Source ->
----
Good weather, friends and neighbours…

Good morning from Wittenberg – or as we say here: “Moin, moin!”, but that´s the elaborate and somewhat redundant version. Most stick to the monosyllabic “Moin!” It´s promising to be another of my favorite days. Now that its rained, I´m over the moon anyway. Not much, but I won´t be ungrateful and even Oliver Twist asked to have some more. So, we´ll just continue with the 4th Petition: “Please can I have some more… daily bread”, which by Lutheran definition does include “good weather” – and that comes with enough rain. Just ask any South African (or Saxon for that matter).
----
Directives ->
1. Quote the Wittenberg weather post word for word, starting with "Good morning from" and going on through "for that matter).".
2. Write a continuation of the Wittenberg weather post that picks up after its final sentence.
The records have no connection to the Wittenberg weather post.

Extracted records ->
----
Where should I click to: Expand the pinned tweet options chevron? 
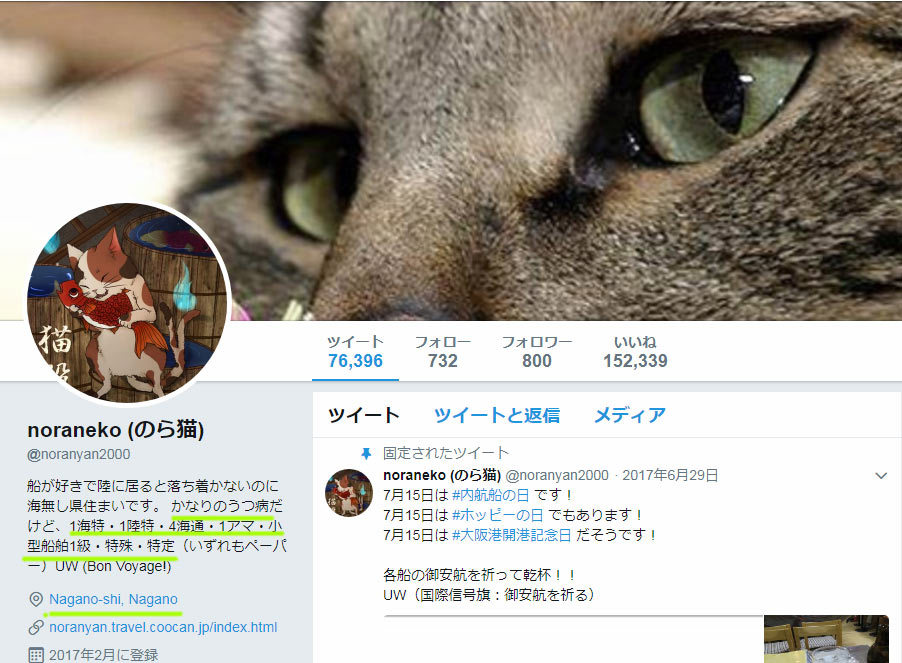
----
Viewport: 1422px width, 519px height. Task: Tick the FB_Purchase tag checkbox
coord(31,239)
----
Responses to the tasks ->
1.
Good morning from Wittenberg – or as we say here: “Moin, moin!”, but that´s the elaborate and somewhat redundant version. Most stick to the monosyllabic “Moin!” It´s promising to be another of my favorite days. Now that its rained, I´m over the moon anyway. Not much, but I won´t be ungrateful and even Oliver Twist asked to have some more. So, we´ll just continue with the 4th Petition: “Please can I have some more… daily bread”, which by Lutheran definition does include “good weather” – and that comes with enough rain. Just ask any South African (or Saxon for that matter).

2.
Yesterday we had good neighbors celebrating birthday, today we get to “good friends”. Ha, now that´s something special. Really special. Looking back on my life, I always had the best of friends. Well, in the army it was more comrades than friends and later on with Facebook – it got somewhat out of hand. Just too many to really qualify as friends. I always pitied one of my old congregants “EB” back in days long gone, who pitifully declared: “My friends have all died!” Something like “Dead poets society“. Man, that´s much worse than being the last for a tough exam and you´re outside waiting to get into the shredder – better sooner than later. No use, hanging on outside. There´s just no escaping anyway. Thank God for good friends.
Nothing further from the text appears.